#### STORED ROWS:
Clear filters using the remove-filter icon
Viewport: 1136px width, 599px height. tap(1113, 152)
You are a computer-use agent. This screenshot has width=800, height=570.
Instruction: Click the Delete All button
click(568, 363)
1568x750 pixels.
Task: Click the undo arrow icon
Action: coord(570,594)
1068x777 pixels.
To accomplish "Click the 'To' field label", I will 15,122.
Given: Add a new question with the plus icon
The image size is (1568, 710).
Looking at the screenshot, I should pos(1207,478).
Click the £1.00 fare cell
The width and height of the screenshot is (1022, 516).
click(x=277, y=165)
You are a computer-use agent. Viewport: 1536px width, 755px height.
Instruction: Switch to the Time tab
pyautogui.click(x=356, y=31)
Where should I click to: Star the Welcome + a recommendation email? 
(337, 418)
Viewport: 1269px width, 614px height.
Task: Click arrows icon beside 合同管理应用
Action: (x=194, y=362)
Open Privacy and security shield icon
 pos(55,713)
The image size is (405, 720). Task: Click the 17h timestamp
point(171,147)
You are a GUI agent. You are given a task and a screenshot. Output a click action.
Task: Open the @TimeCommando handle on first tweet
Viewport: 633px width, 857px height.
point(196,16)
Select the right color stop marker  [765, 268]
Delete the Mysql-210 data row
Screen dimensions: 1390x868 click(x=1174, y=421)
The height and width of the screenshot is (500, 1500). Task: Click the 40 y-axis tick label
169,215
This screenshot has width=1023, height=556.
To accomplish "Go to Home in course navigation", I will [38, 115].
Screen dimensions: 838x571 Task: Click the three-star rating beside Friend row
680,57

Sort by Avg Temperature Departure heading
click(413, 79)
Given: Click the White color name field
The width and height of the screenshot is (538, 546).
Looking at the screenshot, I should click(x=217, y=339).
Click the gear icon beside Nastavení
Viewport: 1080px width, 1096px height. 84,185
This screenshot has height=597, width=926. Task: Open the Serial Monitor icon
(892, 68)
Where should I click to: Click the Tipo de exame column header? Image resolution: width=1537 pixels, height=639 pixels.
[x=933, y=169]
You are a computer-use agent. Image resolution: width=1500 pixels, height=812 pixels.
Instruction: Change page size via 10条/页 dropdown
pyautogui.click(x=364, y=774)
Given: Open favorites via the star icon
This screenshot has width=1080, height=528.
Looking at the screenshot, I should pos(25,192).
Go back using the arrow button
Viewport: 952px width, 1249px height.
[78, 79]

#### EXERCISE DIRECTIONS:
Update the data starting at the line that contains "Where should I click to: Click" and continuing through the end, replacing "dropdown" with "drop-down list" and leaving everything else unchanged.

#### WRITTEN ANSWER:
Where should I click to: Click the Tipo de exame column header? Image resolution: width=1537 pixels, height=639 pixels.
[x=933, y=169]
You are a computer-use agent. Image resolution: width=1500 pixels, height=812 pixels.
Instruction: Change page size via 10条/页 drop-down list
pyautogui.click(x=364, y=774)
Given: Open favorites via the star icon
This screenshot has width=1080, height=528.
Looking at the screenshot, I should pos(25,192).
Go back using the arrow button
Viewport: 952px width, 1249px height.
[78, 79]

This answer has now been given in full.